All of lore.kernel.org
 help / color / mirror / Atom feed
From: Naman Jain <namjain@linux.microsoft.com>
To: Michael Kelley <mhklinux@outlook.com>,
	"K . Y . Srinivasan" <kys@microsoft.com>,
	Haiyang Zhang <haiyangz@microsoft.com>,
	Wei Liu <wei.liu@kernel.org>, Dexuan Cui <decui@microsoft.com>,
	Long Li <longli@microsoft.com>
Cc: Saurabh Sengar <ssengar@linux.microsoft.com>,
	"linux-hyperv@vger.kernel.org" <linux-hyperv@vger.kernel.org>,
	"linux-kernel@vger.kernel.org" <linux-kernel@vger.kernel.org>
Subject: Re: [PATCH] Drivers: hv: mshv_vtl: Fix vmemmap_shift exceeding MAX_FOLIO_ORDER
Date: Mon, 6 Apr 2026 10:26:20 +0530	[thread overview]
Message-ID: <a0d271e3-ece8-45cf-9dbb-ced773d6f3f8@linux.microsoft.com> (raw)
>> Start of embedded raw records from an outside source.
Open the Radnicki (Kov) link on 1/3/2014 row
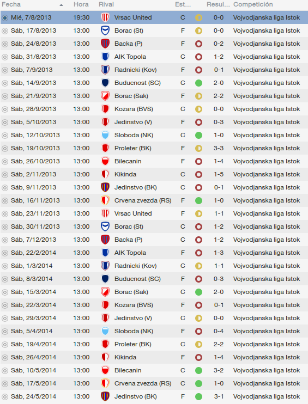The image size is (308, 404). [x=135, y=266]
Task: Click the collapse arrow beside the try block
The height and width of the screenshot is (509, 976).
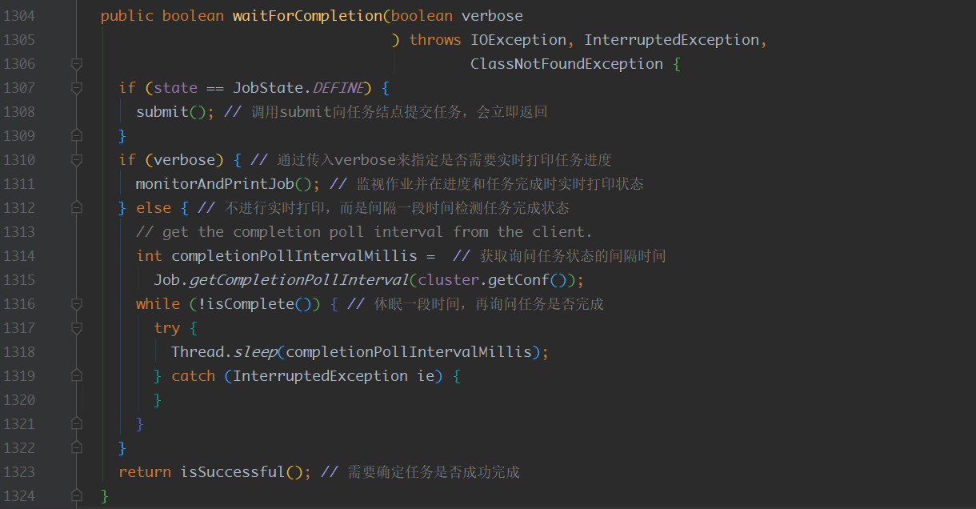Action: tap(74, 327)
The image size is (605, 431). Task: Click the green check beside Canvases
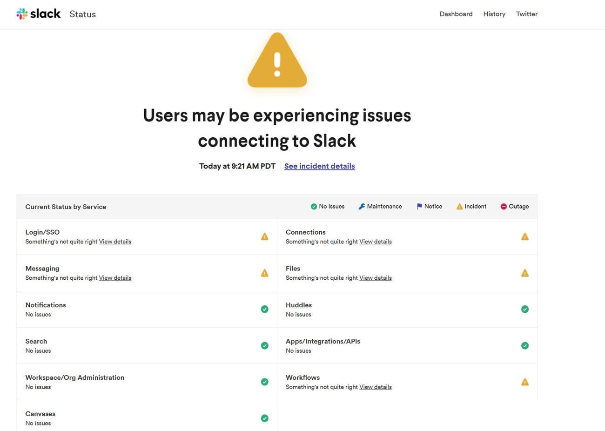(x=264, y=418)
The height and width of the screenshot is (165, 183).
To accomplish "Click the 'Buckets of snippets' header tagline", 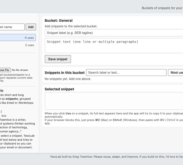I will [x=162, y=8].
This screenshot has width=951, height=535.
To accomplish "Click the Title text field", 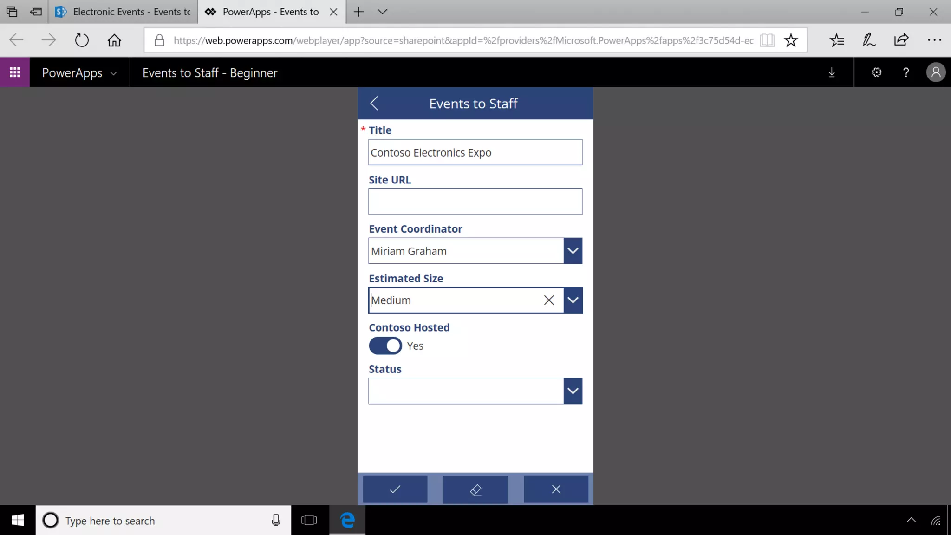I will [475, 152].
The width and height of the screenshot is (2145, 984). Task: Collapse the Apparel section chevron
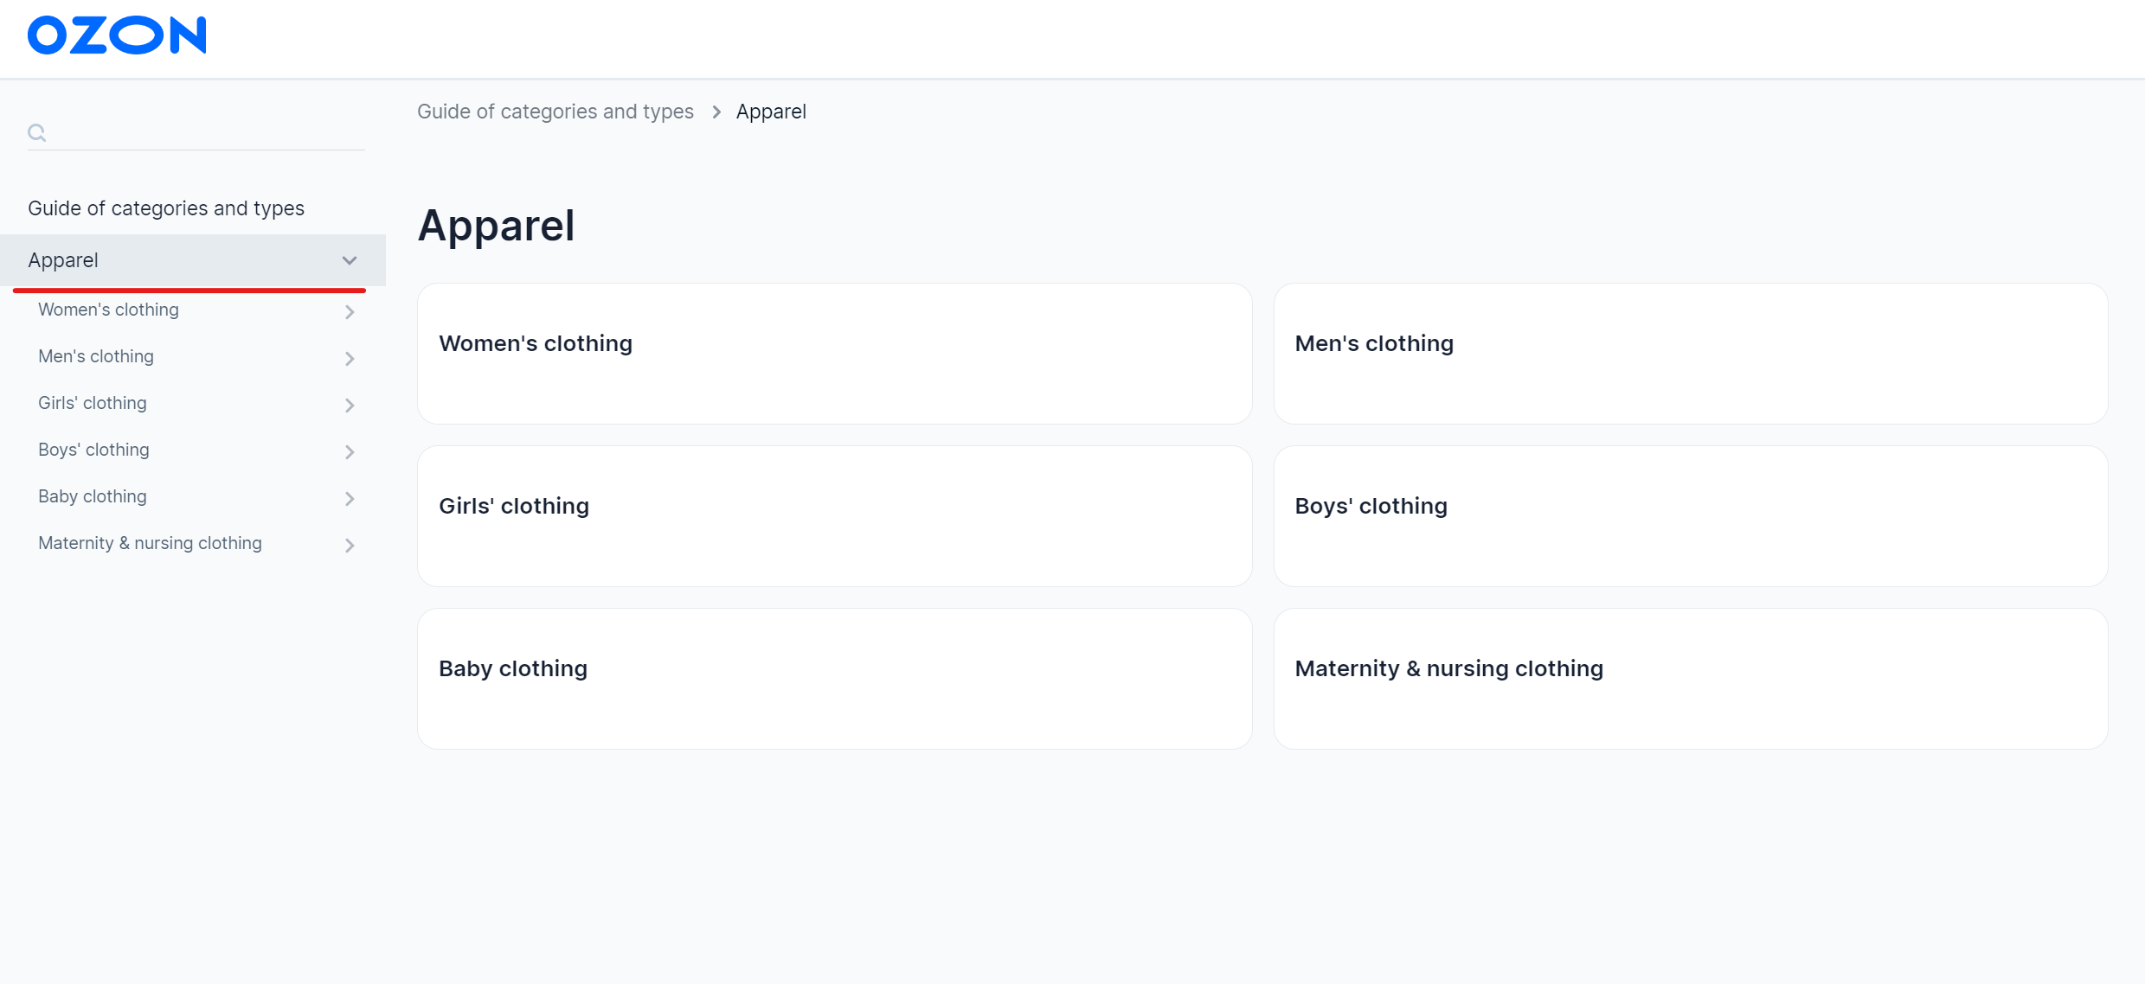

In-Reply-To: <SN6PR02MB4157550DA8F143F4DAFBEEE4D45EA@SN6PR02MB4157.namprd02.prod.outlook.com>



On 4/4/2026 12:07 AM, Michael Kelley wrote:
> From: Naman Jain <namjain@linux.microsoft.com> Sent: Friday, April 3, 2026 12:25 AM
>>
> 
> Nit: I wonder what's the best prefix to use in the patch Subject field.
> "Drivers: hv: mshv_vtl:" is rather long.  There was agreement to use
> just "mshv:" for the root partition code, and I probably misused that
> in commit 754cf84504ea. How about just "mshv_vtl:" as the prefix for this
> patch and other VTL patches going forward?
> 

If "mshv:" is OK for the root partition code, "mshv_vtl:" should be good 
for this. I'll change this subject, and for other patches in the future.
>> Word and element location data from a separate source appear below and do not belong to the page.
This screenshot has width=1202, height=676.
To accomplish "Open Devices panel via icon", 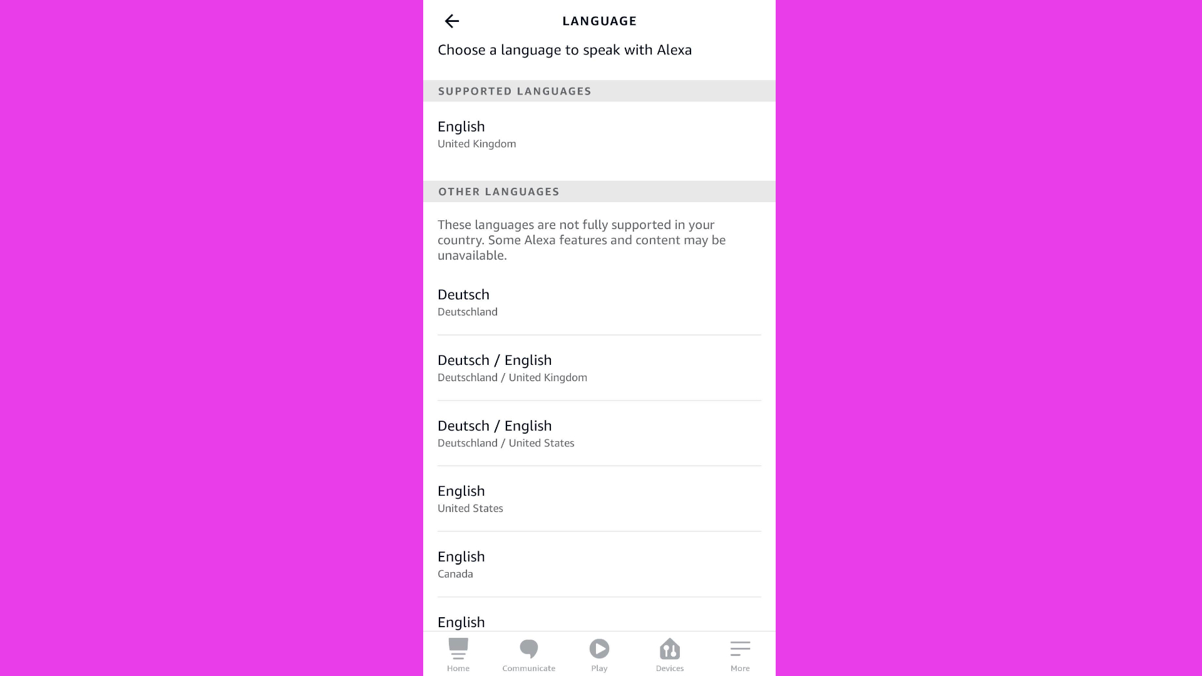I will [x=669, y=655].
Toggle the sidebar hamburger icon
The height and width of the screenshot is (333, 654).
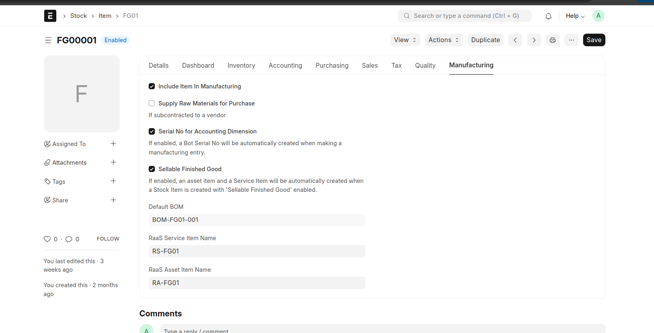pos(48,40)
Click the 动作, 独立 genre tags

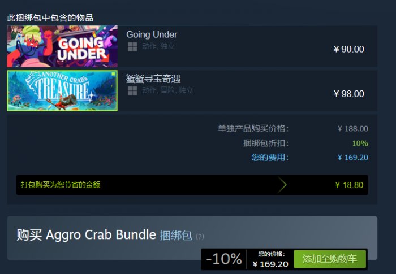(x=158, y=46)
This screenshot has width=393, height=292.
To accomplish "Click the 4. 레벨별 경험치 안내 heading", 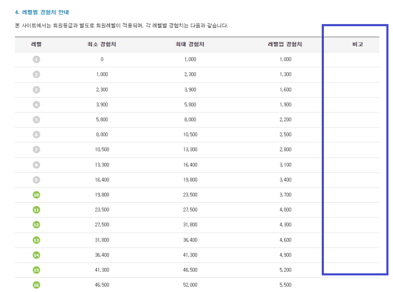I will click(x=42, y=12).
>> On 4/3/2026 9:05 AM, Michael Kelley wrote:
>>> From: Naman Jain <namjain@linux.microsoft.com> Sent: Tuesday, March 31, 2026 10:40 PM
>>>>
>>>> When registering VTL0 memory via MSHV_ADD_VTL0_MEMORY, the kernel
>>>> computes pgmap->vmemmap_shift as the number of trailing zeros in the
>>>> OR of start_pfn and last_pfn, intending to use the largest compound
>>>> page order both endpoints are aligned to.
>>>>
>>>> However, this value is not clamped to MAX_FOLIO_ORDER, so a
>>>> sufficiently aligned range (e.g. physical range 0x800000000000-
>>>> 0x800080000000, corresponding to start_pfn=0x800000000 with 35
>>>> trailing zeros) can produce a shift larger than what
>>>> memremap_pages() accepts, triggering a WARN and returning -EINVAL:
>>>>
>>>>     WARNING: ... memremap_pages+0x512/0x650
>>>>     requested folio size unsupported
>>>>
>>>> The MAX_FOLIO_ORDER check was added by
>>>> commit 646b67d57589 ("mm/memremap: reject unreasonable folio/compound
>>>> page sizes in memremap_pages()").
>>>> When CONFIG_HAVE_GIGANTIC_FOLIOS=y, CONFIG_SPARSEMEM_VMEMMAP=y, and
>>>> CONFIG_HUGETLB_PAGE is not set, MAX_FOLIO_ORDER resolves to
>>>> (PUD_SHIFT - PAGE_SHIFT) = 18. Any range whose PFN alignment exceeds
>>>> order 18 hits this path.
>>>
>>> I'm not clear on what point you are making with this specific
>>> configuration that results in MAX_FOLIO_ORDER being 18. Is it just
>>> an example? Is 18 the largest expected value for MAX_FOLIO_ORDER?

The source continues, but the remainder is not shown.